Task item: Beginning with the first entry, print all the records exactly.

Supplied material:
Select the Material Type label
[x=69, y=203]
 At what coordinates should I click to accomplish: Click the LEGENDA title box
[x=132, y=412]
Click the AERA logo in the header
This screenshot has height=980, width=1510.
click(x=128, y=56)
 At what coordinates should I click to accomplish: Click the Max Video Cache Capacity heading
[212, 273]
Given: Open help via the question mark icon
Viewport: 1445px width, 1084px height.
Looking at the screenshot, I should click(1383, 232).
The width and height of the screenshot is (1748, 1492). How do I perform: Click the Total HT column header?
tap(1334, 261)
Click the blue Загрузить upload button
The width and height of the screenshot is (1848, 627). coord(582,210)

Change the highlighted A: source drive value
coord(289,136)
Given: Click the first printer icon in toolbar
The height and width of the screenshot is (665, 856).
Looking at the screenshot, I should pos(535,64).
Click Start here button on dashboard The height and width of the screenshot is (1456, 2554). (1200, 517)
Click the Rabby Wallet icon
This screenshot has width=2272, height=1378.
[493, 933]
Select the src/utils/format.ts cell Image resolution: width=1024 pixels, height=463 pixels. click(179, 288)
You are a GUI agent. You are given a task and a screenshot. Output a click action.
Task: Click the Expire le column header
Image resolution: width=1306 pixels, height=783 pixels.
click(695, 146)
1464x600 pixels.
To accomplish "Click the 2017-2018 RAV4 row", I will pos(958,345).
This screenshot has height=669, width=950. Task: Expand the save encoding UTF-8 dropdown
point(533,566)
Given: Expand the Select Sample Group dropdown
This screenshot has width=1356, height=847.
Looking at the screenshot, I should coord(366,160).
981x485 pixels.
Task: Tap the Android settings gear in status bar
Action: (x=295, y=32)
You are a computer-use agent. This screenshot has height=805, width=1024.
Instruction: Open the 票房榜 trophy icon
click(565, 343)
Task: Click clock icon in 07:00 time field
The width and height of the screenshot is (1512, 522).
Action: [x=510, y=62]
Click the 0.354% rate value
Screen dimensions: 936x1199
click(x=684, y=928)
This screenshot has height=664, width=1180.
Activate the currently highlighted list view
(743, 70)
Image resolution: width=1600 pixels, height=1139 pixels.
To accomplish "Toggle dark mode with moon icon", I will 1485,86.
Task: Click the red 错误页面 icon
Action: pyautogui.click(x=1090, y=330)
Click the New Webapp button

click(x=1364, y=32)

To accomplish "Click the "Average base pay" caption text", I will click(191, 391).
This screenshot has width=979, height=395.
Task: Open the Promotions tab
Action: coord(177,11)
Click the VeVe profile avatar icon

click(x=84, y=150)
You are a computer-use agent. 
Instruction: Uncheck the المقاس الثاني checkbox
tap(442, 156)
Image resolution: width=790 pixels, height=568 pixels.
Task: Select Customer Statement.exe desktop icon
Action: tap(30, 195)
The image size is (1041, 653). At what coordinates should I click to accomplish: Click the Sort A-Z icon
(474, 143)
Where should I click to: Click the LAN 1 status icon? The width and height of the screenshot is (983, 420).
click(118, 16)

Written response:
Select the Material Type label
[x=69, y=203]
 At what coordinates should I click to accomplish: Click the LEGENDA title box
[x=132, y=412]
Click the AERA logo in the header
This screenshot has height=980, width=1510.
click(x=128, y=56)
 At what coordinates should I click to accomplish: Click the Max Video Cache Capacity heading
[212, 273]
Given: Open help via the question mark icon
Viewport: 1445px width, 1084px height.
Looking at the screenshot, I should click(1383, 232).
The width and height of the screenshot is (1748, 1492). How do I perform: Click the Total HT column header?
tap(1334, 261)
Click the blue Загрузить upload button
The width and height of the screenshot is (1848, 627). coord(582,210)

Change the highlighted A: source drive value
coord(289,136)
Given: Click the first printer icon in toolbar
The height and width of the screenshot is (665, 856).
Looking at the screenshot, I should pos(535,64).
Click Start here button on dashboard The height and width of the screenshot is (1456, 2554). (1200, 517)
Click the Rabby Wallet icon
This screenshot has width=2272, height=1378.
[493, 933]
Select the src/utils/format.ts cell Image resolution: width=1024 pixels, height=463 pixels. click(179, 288)
You are a GUI agent. You are given a task and a screenshot. Output a click action.
Task: Click the Expire le column header
Image resolution: width=1306 pixels, height=783 pixels.
click(695, 146)
1464x600 pixels.
To accomplish "Click the 2017-2018 RAV4 row", I will pos(958,345).
This screenshot has height=669, width=950. Task: Expand the save encoding UTF-8 dropdown
point(533,566)
Given: Expand the Select Sample Group dropdown
This screenshot has width=1356, height=847.
Looking at the screenshot, I should coord(366,160).
981x485 pixels.
Task: Tap the Android settings gear in status bar
Action: (x=295, y=32)
You are a computer-use agent. This screenshot has height=805, width=1024.
Instruction: Open the 票房榜 trophy icon
click(565, 343)
Task: Click clock icon in 07:00 time field
The width and height of the screenshot is (1512, 522).
Action: [x=510, y=62]
Click the 0.354% rate value
Screen dimensions: 936x1199
click(x=684, y=928)
This screenshot has height=664, width=1180.
Activate the currently highlighted list view
(743, 70)
Image resolution: width=1600 pixels, height=1139 pixels.
To accomplish "Toggle dark mode with moon icon", I will 1485,86.
Task: Click the red 错误页面 icon
Action: pyautogui.click(x=1090, y=330)
Click the New Webapp button

click(x=1364, y=32)

To accomplish "Click the "Average base pay" caption text", I will click(191, 391).
This screenshot has width=979, height=395.
Task: Open the Promotions tab
Action: coord(177,11)
Click the VeVe profile avatar icon

click(x=84, y=150)
You are a computer-use agent. 
Instruction: Uncheck the المقاس الثاني checkbox
tap(442, 156)
Image resolution: width=790 pixels, height=568 pixels.
Task: Select Customer Statement.exe desktop icon
Action: tap(30, 195)
The image size is (1041, 653). At what coordinates should I click to accomplish: Click the Sort A-Z icon
(474, 143)
Where should I click to: Click the LAN 1 status icon? The width and height of the screenshot is (983, 420).
click(118, 16)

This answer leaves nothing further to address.